• **EXERCISE TASK**:
Reproduce the data word for word, starting with the line that contains "The height and width of the screenshot is (1440, 2560)." and going on through the line that contains "click on Submit", with both of those lines included.

• **PROVIDED RECORDS**:
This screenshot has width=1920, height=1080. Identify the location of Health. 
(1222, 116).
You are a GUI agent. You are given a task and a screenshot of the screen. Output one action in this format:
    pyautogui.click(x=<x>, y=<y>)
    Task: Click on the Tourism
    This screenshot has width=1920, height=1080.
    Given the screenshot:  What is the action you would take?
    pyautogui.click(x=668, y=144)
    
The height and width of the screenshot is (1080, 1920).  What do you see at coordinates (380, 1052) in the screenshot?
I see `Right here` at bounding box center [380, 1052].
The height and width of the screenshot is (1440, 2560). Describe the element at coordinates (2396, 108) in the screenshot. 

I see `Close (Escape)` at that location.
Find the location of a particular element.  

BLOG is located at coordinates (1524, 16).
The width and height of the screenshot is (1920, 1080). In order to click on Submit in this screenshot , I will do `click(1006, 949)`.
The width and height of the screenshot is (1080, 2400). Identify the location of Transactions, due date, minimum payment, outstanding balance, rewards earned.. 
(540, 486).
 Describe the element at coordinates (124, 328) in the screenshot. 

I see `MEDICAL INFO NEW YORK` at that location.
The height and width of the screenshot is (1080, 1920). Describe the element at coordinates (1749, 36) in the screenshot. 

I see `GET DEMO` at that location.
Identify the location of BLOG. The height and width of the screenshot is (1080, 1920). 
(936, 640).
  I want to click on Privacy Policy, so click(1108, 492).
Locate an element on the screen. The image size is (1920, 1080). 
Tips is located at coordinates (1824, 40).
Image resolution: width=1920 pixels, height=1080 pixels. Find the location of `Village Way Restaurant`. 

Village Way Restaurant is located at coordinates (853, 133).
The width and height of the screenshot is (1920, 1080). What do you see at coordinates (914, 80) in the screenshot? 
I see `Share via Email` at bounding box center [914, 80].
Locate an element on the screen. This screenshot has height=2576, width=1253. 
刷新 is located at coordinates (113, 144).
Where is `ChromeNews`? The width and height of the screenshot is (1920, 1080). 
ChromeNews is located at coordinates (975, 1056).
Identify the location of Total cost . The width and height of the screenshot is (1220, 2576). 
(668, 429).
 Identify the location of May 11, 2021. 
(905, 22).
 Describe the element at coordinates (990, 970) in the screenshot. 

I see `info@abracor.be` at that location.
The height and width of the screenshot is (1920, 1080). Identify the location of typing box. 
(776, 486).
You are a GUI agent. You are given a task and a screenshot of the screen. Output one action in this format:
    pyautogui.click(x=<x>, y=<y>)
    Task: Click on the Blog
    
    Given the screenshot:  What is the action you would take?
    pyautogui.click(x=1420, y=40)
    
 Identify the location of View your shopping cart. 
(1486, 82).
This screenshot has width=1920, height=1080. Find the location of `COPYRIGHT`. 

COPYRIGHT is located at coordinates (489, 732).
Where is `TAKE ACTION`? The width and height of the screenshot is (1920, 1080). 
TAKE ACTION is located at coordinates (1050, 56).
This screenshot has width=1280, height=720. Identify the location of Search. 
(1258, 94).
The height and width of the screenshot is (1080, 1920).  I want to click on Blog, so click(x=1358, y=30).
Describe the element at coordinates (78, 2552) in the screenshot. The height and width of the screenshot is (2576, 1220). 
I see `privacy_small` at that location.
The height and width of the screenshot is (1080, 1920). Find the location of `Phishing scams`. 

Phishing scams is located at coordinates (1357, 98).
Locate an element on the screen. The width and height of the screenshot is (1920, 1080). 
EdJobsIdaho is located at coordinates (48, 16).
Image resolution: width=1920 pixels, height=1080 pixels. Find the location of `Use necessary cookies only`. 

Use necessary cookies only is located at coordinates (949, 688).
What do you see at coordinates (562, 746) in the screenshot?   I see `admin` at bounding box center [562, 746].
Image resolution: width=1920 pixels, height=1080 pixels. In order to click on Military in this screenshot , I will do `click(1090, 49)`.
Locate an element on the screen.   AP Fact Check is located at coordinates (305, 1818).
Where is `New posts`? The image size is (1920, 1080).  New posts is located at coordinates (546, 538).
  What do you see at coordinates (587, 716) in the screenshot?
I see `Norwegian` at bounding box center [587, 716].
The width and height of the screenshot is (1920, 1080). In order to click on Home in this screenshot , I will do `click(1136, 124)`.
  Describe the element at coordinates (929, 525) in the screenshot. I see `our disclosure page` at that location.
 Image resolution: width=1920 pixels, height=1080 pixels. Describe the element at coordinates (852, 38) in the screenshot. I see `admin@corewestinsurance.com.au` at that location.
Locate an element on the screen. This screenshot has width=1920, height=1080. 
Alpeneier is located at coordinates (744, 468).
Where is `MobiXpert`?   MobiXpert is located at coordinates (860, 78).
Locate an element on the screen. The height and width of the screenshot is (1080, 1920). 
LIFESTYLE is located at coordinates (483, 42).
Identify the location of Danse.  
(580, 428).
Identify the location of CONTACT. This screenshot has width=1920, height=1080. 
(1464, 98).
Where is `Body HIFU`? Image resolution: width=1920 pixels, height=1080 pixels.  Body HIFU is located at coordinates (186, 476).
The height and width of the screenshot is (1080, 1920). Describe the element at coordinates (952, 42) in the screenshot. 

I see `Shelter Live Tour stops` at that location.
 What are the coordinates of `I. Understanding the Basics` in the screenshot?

• **COMPLETE OUTPUT**:
The height and width of the screenshot is (1440, 2560). Describe the element at coordinates (2396, 108) in the screenshot. 

I see `Close (Escape)` at that location.
Find the location of a particular element.  

BLOG is located at coordinates (1524, 16).
The width and height of the screenshot is (1920, 1080). In order to click on Submit in this screenshot , I will do `click(1006, 949)`.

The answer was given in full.